Sunday, September 30, 2007

Stephen King: 'What Ails the Short Story'

Is it just me, or is Stephen King's commentary in The New York Times Book Review a wee bit self-serving?

But first, a thanks to the best-selling novelist: It's always great when a household name draws attention to an area of artistic achievement that's too often given short shrift.

The short story frequently is underappreciated by readers and big publishing houses and, sometimes, by academics too quick to dismiss the genre as a form of literature inherently inferior to the novel.

King first identifies his problem with the art of the short story, as practiced by today's young writers: "Last year, I read scores of stories that felt ... not quite dead on the page, I won’t go that far, but airless, somehow, and self-referring. These stories felt show-offy rather than entertaining, self-important rather than interesting, guarded and self-conscious rather than gloriously open, and worst of all, written for editors and teachers rather than for readers."

Then he identifies his solution (insert drumroll, please): Buy his book, er, the book that he's guest-editing this year. Says King: "Measures to be taken? I would suggest you start by reading this year’s 'Best American Short Stories.' They show how vital short stories can be when they are done with heart, mind and soul by people who care about them and think they still matter. They do still matter, and here they are, liberated from the bottom shelf."

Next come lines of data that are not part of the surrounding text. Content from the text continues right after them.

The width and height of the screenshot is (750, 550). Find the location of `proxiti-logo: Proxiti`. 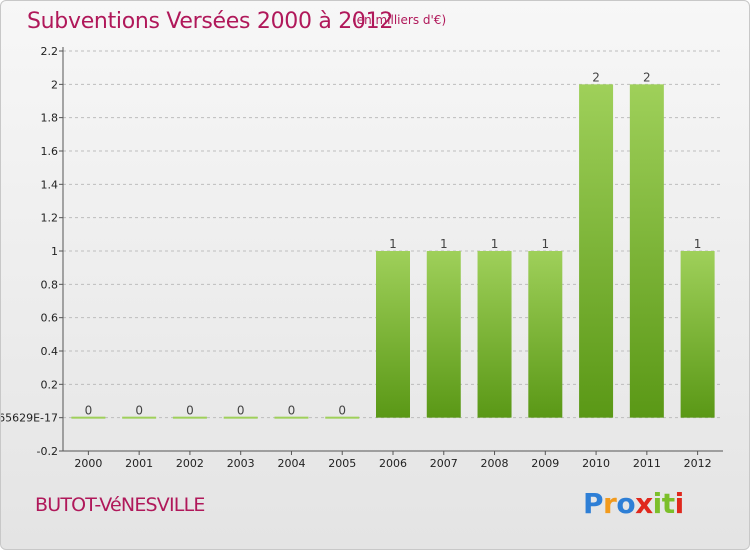

proxiti-logo: Proxiti is located at coordinates (634, 504).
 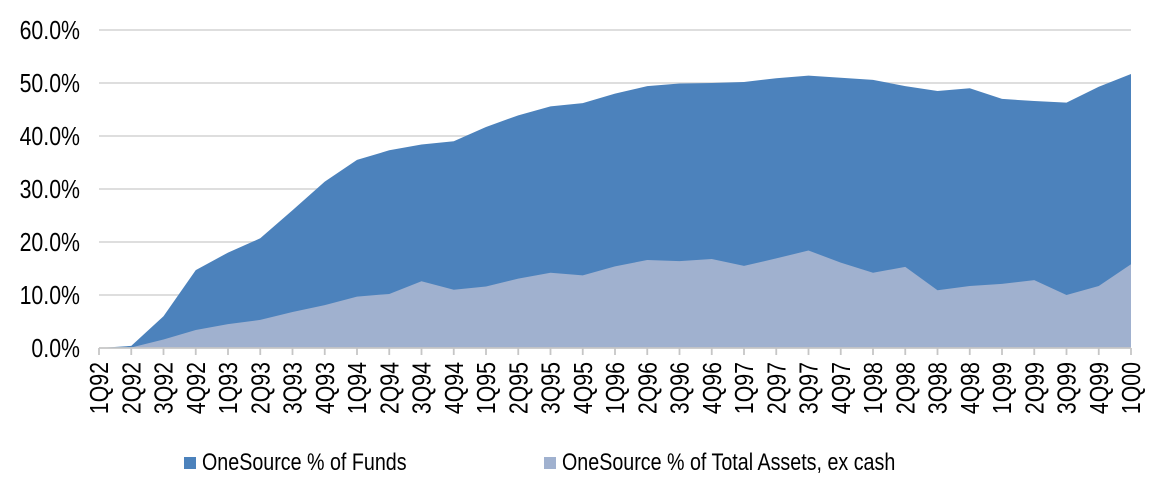 What do you see at coordinates (810, 388) in the screenshot?
I see `x-axis-label: 3Q97` at bounding box center [810, 388].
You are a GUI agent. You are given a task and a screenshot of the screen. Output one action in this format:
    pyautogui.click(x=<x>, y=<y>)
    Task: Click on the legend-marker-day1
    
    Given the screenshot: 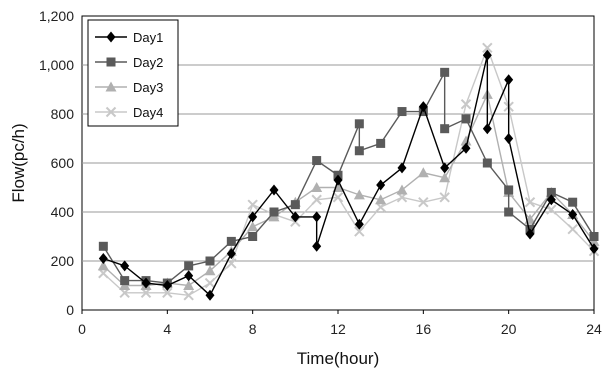 What is the action you would take?
    pyautogui.click(x=111, y=37)
    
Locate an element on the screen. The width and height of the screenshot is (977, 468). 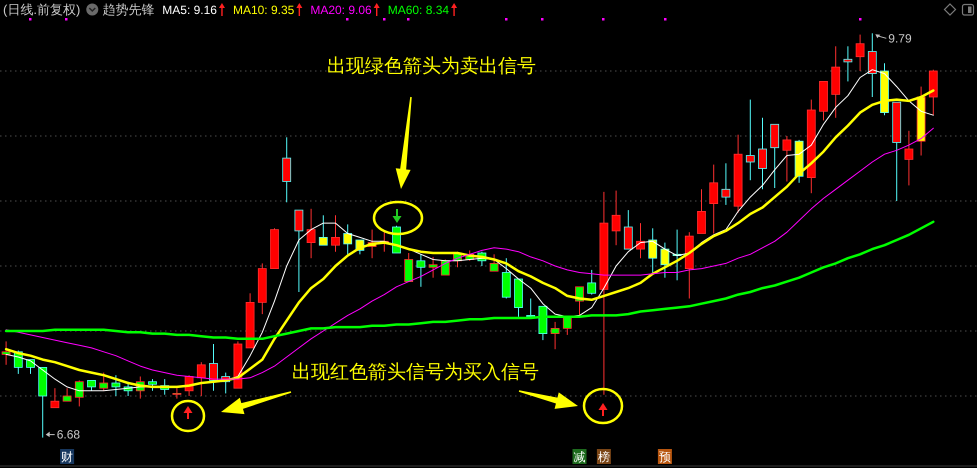
annotation: 6.68 is located at coordinates (68, 435).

So, uh, King has succeeded where others have failed, by identifying the truly great short stories out there?

Don't let that stop you from acquiring the above-mentioned collection, which includes pieces by John Barth and one of my favorite contemporary writers, T.C. Boyle. Earlier editions have been packed with great short tales by writers who, in some cases, have gone on to greater fame and fortune.

Other recommended short-story anthologies: The O. Henry Prize Stories, New Orleans Noir and the others in the 'Noir' series, and McSweeney's Mammoth Treasury of Thrilling Tales.